Al adoptar un programa de bienestar transversal e inclusivo, cada nación debería fomentar un acuerdo de confianza bidireccional, solicitando la aportación real de los ciudadanos para determinar el resultado de las iniciativas de gobernanza eficaces. Los gobiernos, las comunidades y las organizaciones deben disponer de datos fiables sobre las emociones, así como de información y conclusiones fiables sobre el bienestar, para promover políticas que mejoren la calidad de vida. Es a través de políticas, programas y acciones que podemos avanzar hacia la construcción de sistemas sensibles a las necesidades humanas, conscientes de que el desarrollo social va de la mano de la satisfacción ciudadana.
La nueva normalidad que ha surgido de la combinación de un virus «impredecible» y nuestra más reciente etapa de globalización desigual es un verdadero desafío para la democracia y sus actores constitutivos, desde el nivel local hasta el transnacional. Es por eso que es también tarea de la diplomacia pública difundir nuevos significados entre esas esferas y racionalizar la democracia para conectar los acuerdos multilaterales de alto nivel con la participación de la comunidad. Los países, en última instancia, podrán clasificarse en función de las medidas adoptadas, de la siguiente manera:
El primer grupo sería el de los países que trabajan en la aplicación de una perspectiva innovadora y humanista, con una visión más amplia del bienestar y el desarrollo, posicionándose como referencia de liderazgo mundial. Ese liderazgo vería esta coyuntura como una oportunidad para redefinir el actual contrato social, y colocaría a las personas y sus emociones en el centro de los procesos de elaboración de políticas. Lo más probable es que se posicionen como naciones líderes en el mapa geopolítico recién redefinido. Podrían asimismo valerse de estas herramientas y acciones estratégicas dentro de su cooperación internacional y diplomacia pública.

▶ _QUÉ SE PIDE_:
Prosigue el texto sobre bienestar ciudadano y diplomacia pública a partir de su última oración.

▶ _DATOS DEL CONJUNTO_:
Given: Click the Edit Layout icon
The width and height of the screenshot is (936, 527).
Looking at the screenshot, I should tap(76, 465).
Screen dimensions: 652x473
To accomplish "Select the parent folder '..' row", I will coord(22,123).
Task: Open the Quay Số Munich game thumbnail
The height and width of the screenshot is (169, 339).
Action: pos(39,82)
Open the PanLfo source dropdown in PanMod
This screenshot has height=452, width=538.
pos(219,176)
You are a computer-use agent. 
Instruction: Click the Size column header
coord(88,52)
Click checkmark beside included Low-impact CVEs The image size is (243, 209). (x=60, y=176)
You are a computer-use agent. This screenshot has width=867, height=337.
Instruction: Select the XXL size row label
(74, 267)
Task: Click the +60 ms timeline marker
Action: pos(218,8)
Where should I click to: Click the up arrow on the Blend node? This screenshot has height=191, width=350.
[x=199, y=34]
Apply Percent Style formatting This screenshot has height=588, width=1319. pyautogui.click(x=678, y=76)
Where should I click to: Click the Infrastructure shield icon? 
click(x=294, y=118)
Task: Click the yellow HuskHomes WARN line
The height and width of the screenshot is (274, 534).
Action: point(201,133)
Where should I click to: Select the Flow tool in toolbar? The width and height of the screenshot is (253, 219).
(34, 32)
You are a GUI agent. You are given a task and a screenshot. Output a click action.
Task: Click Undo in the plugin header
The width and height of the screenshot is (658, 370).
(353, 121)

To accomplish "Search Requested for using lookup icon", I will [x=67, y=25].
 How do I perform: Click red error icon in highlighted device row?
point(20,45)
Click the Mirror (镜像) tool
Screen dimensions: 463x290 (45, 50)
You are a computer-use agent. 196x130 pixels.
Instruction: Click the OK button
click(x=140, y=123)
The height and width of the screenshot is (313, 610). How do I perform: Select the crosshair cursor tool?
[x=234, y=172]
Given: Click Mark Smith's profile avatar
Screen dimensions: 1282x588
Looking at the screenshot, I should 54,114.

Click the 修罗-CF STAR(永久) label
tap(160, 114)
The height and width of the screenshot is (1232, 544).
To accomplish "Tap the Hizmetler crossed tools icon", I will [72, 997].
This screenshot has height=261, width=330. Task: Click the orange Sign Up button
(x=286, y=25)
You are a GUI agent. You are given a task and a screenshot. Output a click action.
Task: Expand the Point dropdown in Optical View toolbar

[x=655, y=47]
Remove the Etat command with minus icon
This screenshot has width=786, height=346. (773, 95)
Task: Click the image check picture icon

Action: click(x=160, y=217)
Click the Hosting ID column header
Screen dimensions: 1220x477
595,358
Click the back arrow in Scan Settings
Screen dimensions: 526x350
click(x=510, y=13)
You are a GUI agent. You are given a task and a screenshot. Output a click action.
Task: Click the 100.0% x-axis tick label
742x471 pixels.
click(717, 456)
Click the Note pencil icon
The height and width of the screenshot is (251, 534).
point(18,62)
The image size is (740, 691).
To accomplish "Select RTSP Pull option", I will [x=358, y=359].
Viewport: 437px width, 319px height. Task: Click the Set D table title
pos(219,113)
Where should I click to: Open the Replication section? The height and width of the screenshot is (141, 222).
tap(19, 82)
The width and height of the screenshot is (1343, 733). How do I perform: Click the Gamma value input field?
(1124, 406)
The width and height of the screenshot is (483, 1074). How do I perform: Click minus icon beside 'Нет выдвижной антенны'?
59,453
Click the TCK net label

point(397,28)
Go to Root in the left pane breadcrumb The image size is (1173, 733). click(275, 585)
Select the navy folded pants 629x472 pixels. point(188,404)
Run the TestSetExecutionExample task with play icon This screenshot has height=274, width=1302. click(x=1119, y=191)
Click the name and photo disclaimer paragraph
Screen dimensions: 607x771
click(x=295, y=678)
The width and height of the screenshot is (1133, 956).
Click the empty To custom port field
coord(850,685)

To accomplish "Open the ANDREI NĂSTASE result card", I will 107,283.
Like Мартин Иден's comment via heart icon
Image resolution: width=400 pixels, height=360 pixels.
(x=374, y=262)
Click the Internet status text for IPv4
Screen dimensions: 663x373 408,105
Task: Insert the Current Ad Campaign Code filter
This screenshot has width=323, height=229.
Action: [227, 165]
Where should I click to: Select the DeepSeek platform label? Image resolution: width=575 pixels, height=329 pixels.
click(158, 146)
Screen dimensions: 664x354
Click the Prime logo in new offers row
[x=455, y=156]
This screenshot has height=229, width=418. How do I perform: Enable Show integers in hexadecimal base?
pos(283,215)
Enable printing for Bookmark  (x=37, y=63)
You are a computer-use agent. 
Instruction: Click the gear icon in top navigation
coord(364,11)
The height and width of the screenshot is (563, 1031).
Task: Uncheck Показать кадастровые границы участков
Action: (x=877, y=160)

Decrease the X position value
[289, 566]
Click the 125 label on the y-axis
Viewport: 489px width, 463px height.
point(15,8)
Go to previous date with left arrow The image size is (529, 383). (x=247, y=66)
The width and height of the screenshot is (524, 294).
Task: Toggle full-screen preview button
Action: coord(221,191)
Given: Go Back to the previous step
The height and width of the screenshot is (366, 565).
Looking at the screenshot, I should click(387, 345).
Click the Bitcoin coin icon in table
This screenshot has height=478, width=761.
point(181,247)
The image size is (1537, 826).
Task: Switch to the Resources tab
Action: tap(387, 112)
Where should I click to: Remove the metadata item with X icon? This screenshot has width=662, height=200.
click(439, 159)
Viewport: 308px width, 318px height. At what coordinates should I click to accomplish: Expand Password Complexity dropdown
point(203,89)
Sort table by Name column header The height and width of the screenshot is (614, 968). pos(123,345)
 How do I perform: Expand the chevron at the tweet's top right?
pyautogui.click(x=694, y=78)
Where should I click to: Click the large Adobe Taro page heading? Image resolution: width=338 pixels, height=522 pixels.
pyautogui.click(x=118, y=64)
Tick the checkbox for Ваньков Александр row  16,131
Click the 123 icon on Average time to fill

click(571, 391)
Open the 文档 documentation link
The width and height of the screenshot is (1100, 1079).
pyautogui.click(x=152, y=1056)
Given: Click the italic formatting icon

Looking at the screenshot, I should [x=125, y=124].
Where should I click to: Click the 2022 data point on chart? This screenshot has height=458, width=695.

▶ _RESULTADO OBTENIDO_:
El segundo lo formarían aquellos que fracasen en este proceso, ya sea por una mala gestión o porque carezcan de un nivel mínimo de confianza en la interacción con la sociedad. Podrían ver esto como una oportunidad para la autocrítica, la rendición de cuentas y el rediseño de la comunicación y la participación social en la toma de decisiones. La situación actual demuestra cómo los individuos y las comunidades han experimentado desconfianza y rabia, en parte debido al flujo de información contradictoria y a la acción o inacción de sus dirigentes y organizaciones internacionales.
El tercer grupo, y el escenario menos deseable, incluiría aquellas naciones que fracasaron en la gestión de toda la pandemia y siguen negando sus efectos y consecuencias, o que esperan que la comunidad internacional les ayude a resolver sus situaciones domésticas.
Como los daños de la pandemia ya están afectando a los países que histórica u ocasionalmente tomaron peores decisiones en términos de bienestar, podemos decir que tenemos una oportunidad única de desarrollar programas de bienestar y de dedicar nuestros máximos esfuerzos a ganar confianza. La COVID-19 ha sido identificada como una de las peores crisis mundiales de la historia, e incluso es considerada por algunos como el fin de la globalización. Paradójicamente, manifiesta la interdependencia entre las naciones, desde la forma en que el virus se propaga rápidamente, hasta la producción médica y farmacéutica y las cadenas de suministro, pasando por la urgente necesidad de cooperación dentro de la comunidad internacional para encontrar una vacuna.